Write out only the lines from the line containing "Image resolution: width=300" to the end of the listing below, both included, exactly as they stand. Drop the pictures.
===== GIVEN DATA =====
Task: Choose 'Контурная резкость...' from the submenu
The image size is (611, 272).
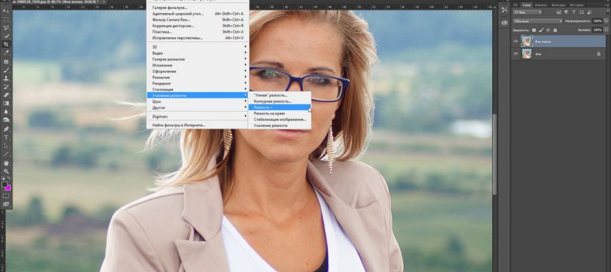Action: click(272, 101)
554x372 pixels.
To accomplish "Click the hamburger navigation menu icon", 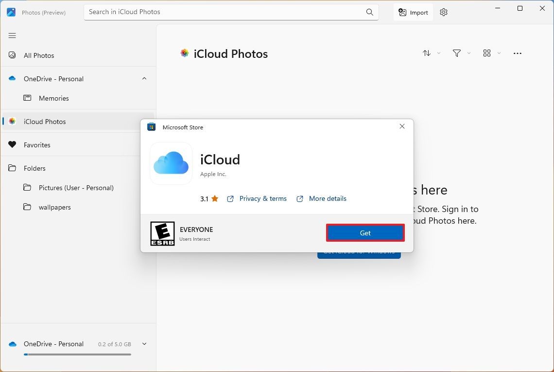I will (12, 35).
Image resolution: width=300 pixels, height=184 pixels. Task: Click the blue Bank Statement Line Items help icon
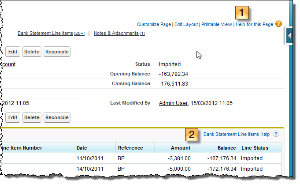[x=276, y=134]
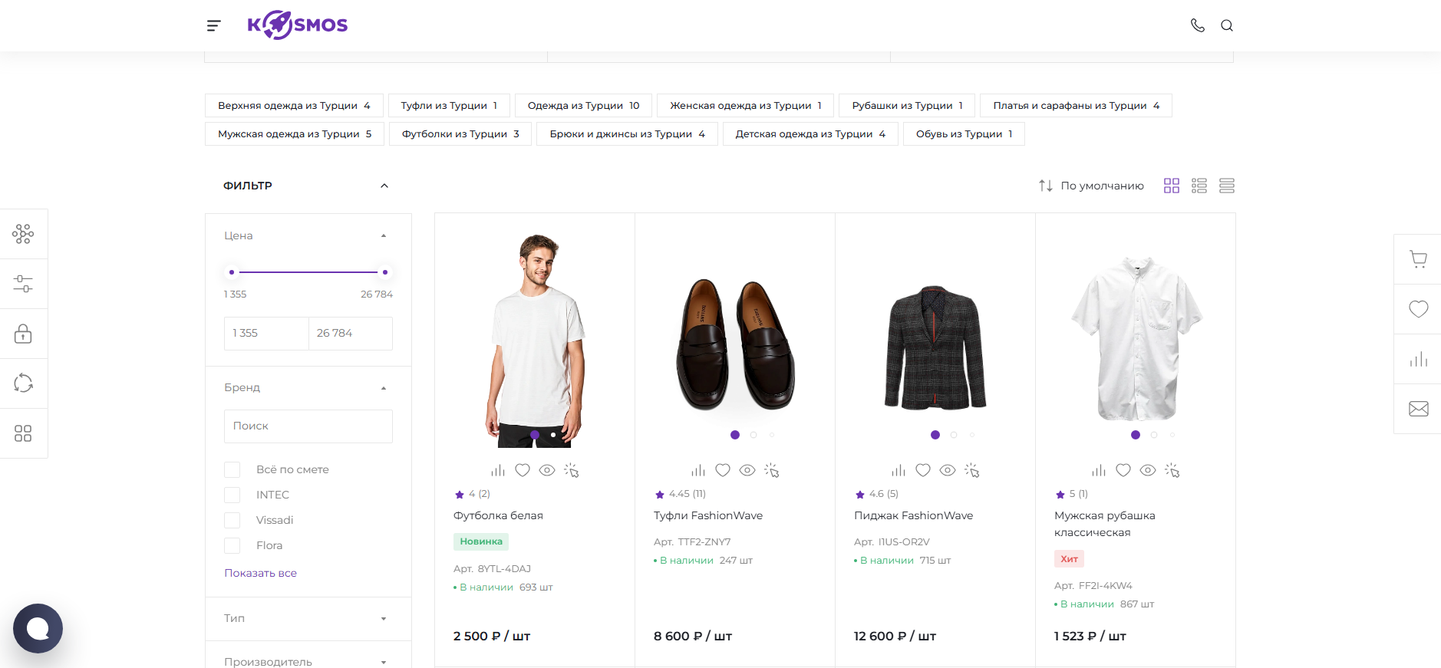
=====
» WORKED SOLUTION:
Image resolution: width=300 pixels, height=184 pixels. Task: Click the blue Bank Statement Line Items help icon
[x=276, y=134]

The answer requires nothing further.